Unterschiedliche Stile und Kompositionen wechselten einander ab, auf ein Stück von Henry Purcell aus dem 17. Jhd. folgte eine zeitgenössische Komposition von John Gibbons – ein neues und ungewohntes Klangerlebnis, das man am Besten mit geschlossenen Augen genoß. Der Chamber Choir bewegte sich absolut sicher und voller Sangesfreude durch die Musik aller Jahrhunderte, es war ein reines Vergnügen, den schönen Stimmen zu lauschen.
Als (einen) Höhepunkt des Konzerts darf man sicher “The Lark Ascending” – “Die aufsteigende Lerche” – bezeichnen, bei der eine Sängerin des Ensembles die Geige spielte. Wie in einem musikalischen Bild wurde der Vogel vor dem inneren Auge sichtbar gemacht, sein Steigen und Fallen, sein Trillern und Jubilieren. Oft ohne Worte und nur mit lange schwebenden Akkorden sang oder “malte” der Chor die Szenen, umschwirrt von den Tönen der Violine.
Nach jedem Stück gab es Applaus und am Ende des Konzerts die verdienten standing ovations mit lange anhaltendem Klatschen. Eine Flasche guten Weines aus dem Liebfrauenstift Kirchenstück und ein Umschlag mit kleinem “Danke schön” wurden stellvertretend dem musikalischen Direktor John Gibbons überreicht.
Es war dies nicht das erste und hoffentlich auch nicht das letzte Konzert dieses wundervollen Chores in der Liebfrauenkirche!” – Peter Ebersberger
“The Worms choir exchange went like a dream. Our hosts were just brilliant. We started chatting and laughing as soon as we arrived and continued for 5 days constantly apart from singing and sleeping!
the LiebenfrauKirche had such an amazing acoustic that some pieces were almost twice as long: waiting for the long notes to echo back to us and diminish, before starting a new phrase, gave O Radiant Dawn a whole new feel. It was a magical experience to sing there and blend with our subset of SACC members, and be so well received by the local audience.” – Pauline Roby
On 25th April 2019, St Albans Chamber Choir and the Wormser Kantorei from St Albans’ twin town of Worms in southern Germany celebrated fifty years of joint biennial concerts with a Golden Jubilee concert in St Albans Abbey, at the end of another wonderful week of singing and socialising with old and new friends.
The proud half-century of friendship and music-making started with a town-twinning visit to Worms by the Chamber Choir in 1969, and since then there has been an uninterrupted series of visits, making music and enjoying one another’s company.
The partnership enables the two choirs to perform larger-scale works than would normally be the case in our respective cities, and over the years we have become two of the few amateur choirs to be able to follow musical direction in two languages.

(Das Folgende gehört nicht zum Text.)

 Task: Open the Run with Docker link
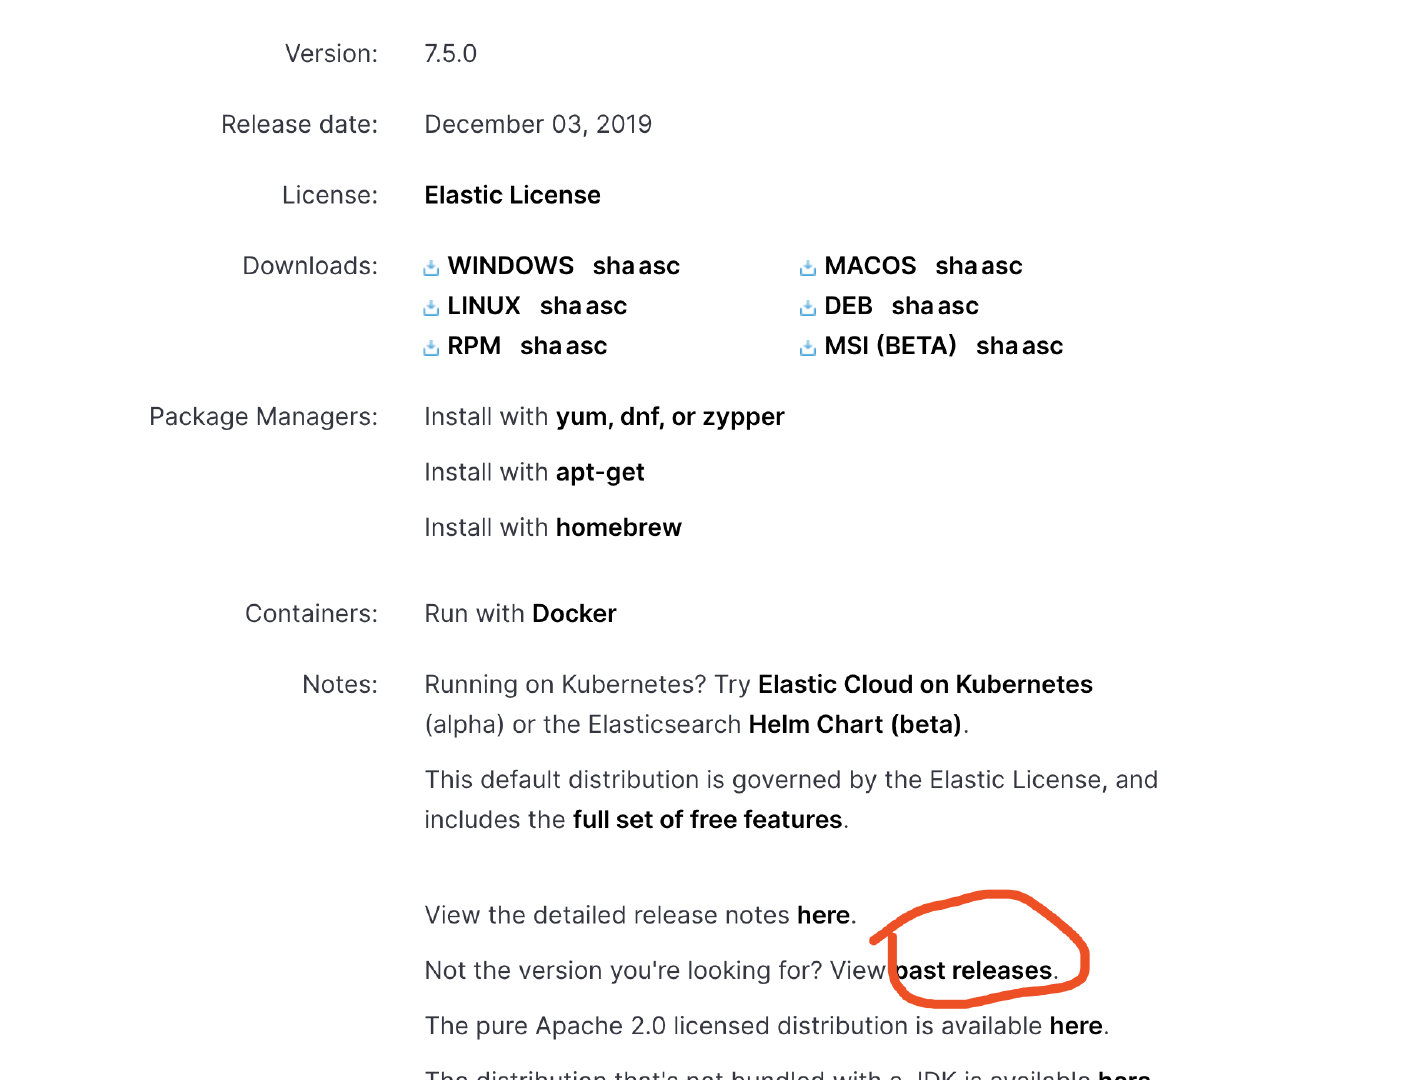point(574,613)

Among the most memorable concerts the joint choirs have given over the years was the performance of Benjamin Britten’s War Requiem in 1985. The work was originally written for the bombed and rebuilt Coventry Cathedral, and in 1985 was performed in the bombed and rebuilt Dreifaltigkeitskirche in Worms, with the choirs led by the two conductors whose own personal friendship did so much to establish and nurture the link, Tobias Ihle and Richard Stangroom.
There have been many fine musical occasions since then, notably our two performances, in St Albans and in Worms, of Ralph Vaughan Williams’s A Sea Symphony. We expect even more in the future, as we continue to forge ahead under our current directors, John Gibbons and Stefan Merkelbach.
The town-twinning between Worms and St Albans was launched in 1957 and its motto is Ad multos annos; the Chamber Choir and the Kantorei look forward to many more years of music-making and fellowship.